Slobodan Mihajlović

Personal information
- Date of birth: 15 March 1997 (age 29)
- Place of birth: Austria
- Height: 1.77 m (5 ft 10 in)
- Position: Left midfielder

Team information
- Current team: Dornbirn
- Number: 77

Youth career
- 2006–2011: FC Wolfurt
- 2011–2015: AKA Vorarlberg

Senior career*
- Years: Team / Apps / (Gls)
- 2015–2016: Horn / 0 / (0)
- 2016: → Hard (loan) / 13 / (0)
- 2016–2018: Dornbirn / 54 / (3)
- 2019: MTK Budapest / 5 / (0)
- 2020–2021: Grazer AK / 30 / (5)
- 2021–2022: Floridsdorfer AC / 16 / (0)
- 2022–2023: Brühl / 30 / (3)
- 2023–2024: Schwarz-Weiß Bregenz / 21 / (0)
- 2024: DSV Leoben / 2 / (0)
- 2025: USV Eschen/Mauren / 5 / (0)
- 2025–: Dornbirn / 14 / (1)

= Slobodan Mihajlović (footballer) =

Austrian footballer

Slobodan Mihajlović (born 15 March 1997) is an Austrian football player who plays as left midfielder for Dornbirn.

==Career==
Mihajlović started his career at FC Wolfurt. From the 2011/12 season, he played for AKA Vorarlberg. During the winter break of the 2014/15 season, he moved to Austrian Football Second League club SV Horn. However, he never played an official game for the club and for that reason, he moved to FC Hard on loan during the winter break of the 2015/16 season.

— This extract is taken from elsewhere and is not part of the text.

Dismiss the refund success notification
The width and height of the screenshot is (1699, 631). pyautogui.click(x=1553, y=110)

In March 2016 he made his debut in the Austrian Regionalliga when he was in the starting line-up against USK Anif on matchday 17 and was replaced by Michael Vonbrül at half-time. After the loan ended in the summer of 2016, however, he did not return to SV Horn who had been promoted to the Austrian Football Second League, but moved to the Regionalliga club FC Dornbirn 1913. He scored his first goal for Dornbirn in the Regionalliga in November 2016 in a 3–0 win against Salzburger AK 1914.

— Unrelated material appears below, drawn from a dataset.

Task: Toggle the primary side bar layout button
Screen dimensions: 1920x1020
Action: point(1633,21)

After two years and 54 Regionalliga appearances, Mihajlovic left Dornbirn after the 2017/18 season. After six months without a club, he moved to Hungary to join Nemzeti Bajnokság I club MTK Budapest FC in January 2019. In March 2019, he made his debut in the Nemzeti Bajnokság when he came on as a substitute for Patrik Vass in the 88th minute against Újpest Budapest on matchday 23 of the 2018/19 season. With MTK he rose at the end of the season from the Nemzeti Bajnokság, whereupon he left the club.

After six months without a club, he returned to Austria in January 2020 and moved to the second division team Grazer AK, with whom he received a contract that ran until June 2021.

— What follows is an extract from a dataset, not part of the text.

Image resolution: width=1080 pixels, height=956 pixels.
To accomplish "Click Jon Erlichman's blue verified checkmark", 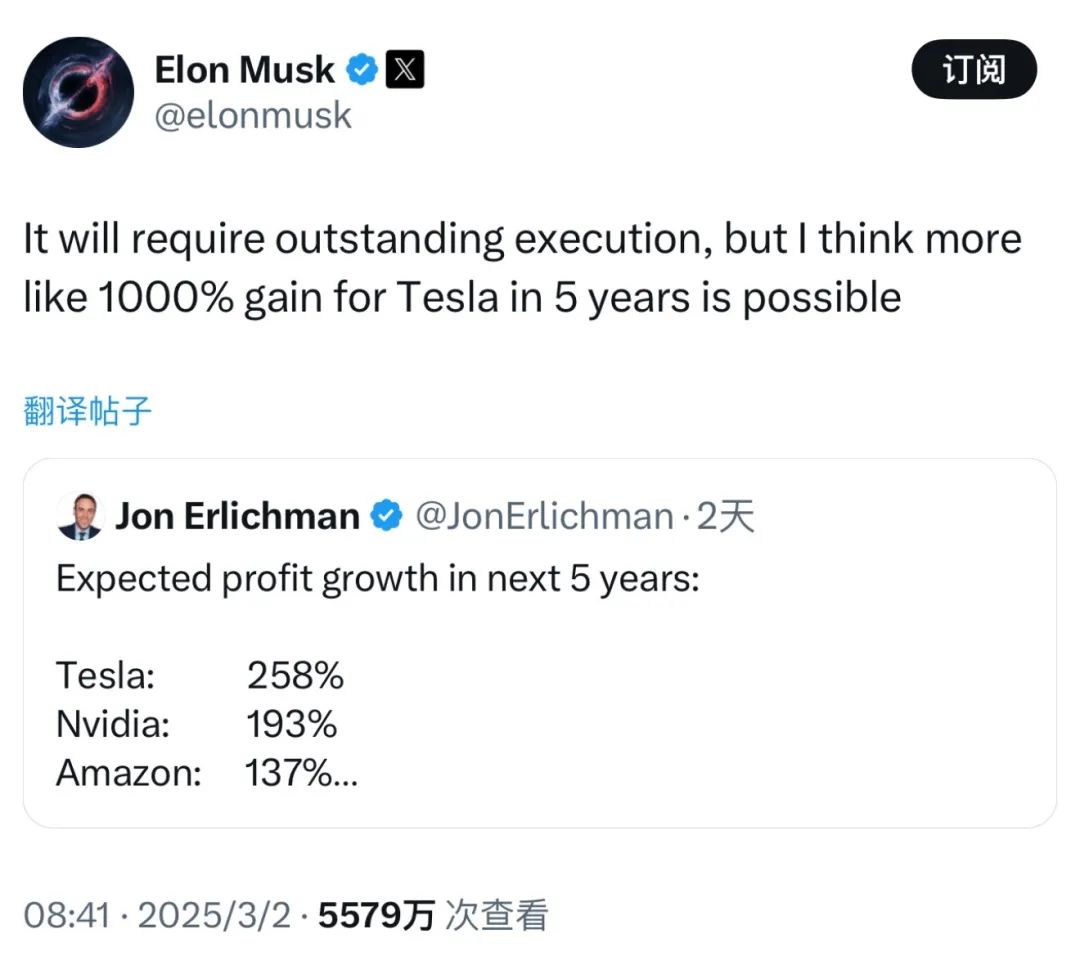I will 387,516.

On 9 June 2021 he moved to Floridsdorfer AC.

In July 2022 Mihajlović moved to Brühl in Switzerland.

==Club statistics==

| Club | Season | League |  | Cup |  | Europe |  | Total |  |
| Apps | Goals | Apps | Goals | Apps | Goals | Apps | Goals |
Hard
| 2015–16 | 13 | 0 | 0 | 0 | – | – | 13 | 0 |
| Total | 13 | 0 | 0 | 0 | – | – | 13 | 0 |
Dornbirn
| 2016–17 | 29 | 1 | 1 | 0 | – | – | 30 | 1 |
| 2017–18 | 25 | 2 | 1 | 0 | – | – | 26 | 2 |
| Total | 54 | 3 | 2 | 0 | – | – | 56 | 3 |
MTK Budapest
| 2018–19 | 5 | 0 | 0 | 0 | – | – | 5 | 0 |
| Total | 5 | 0 | 0 | 0 | – | – | 5 | 0 |
| Career Total |  | 72 | 3 | 2 | 0 | 0 | 0 | 74 | 3 |

Updated to games played as of 19 May 2019.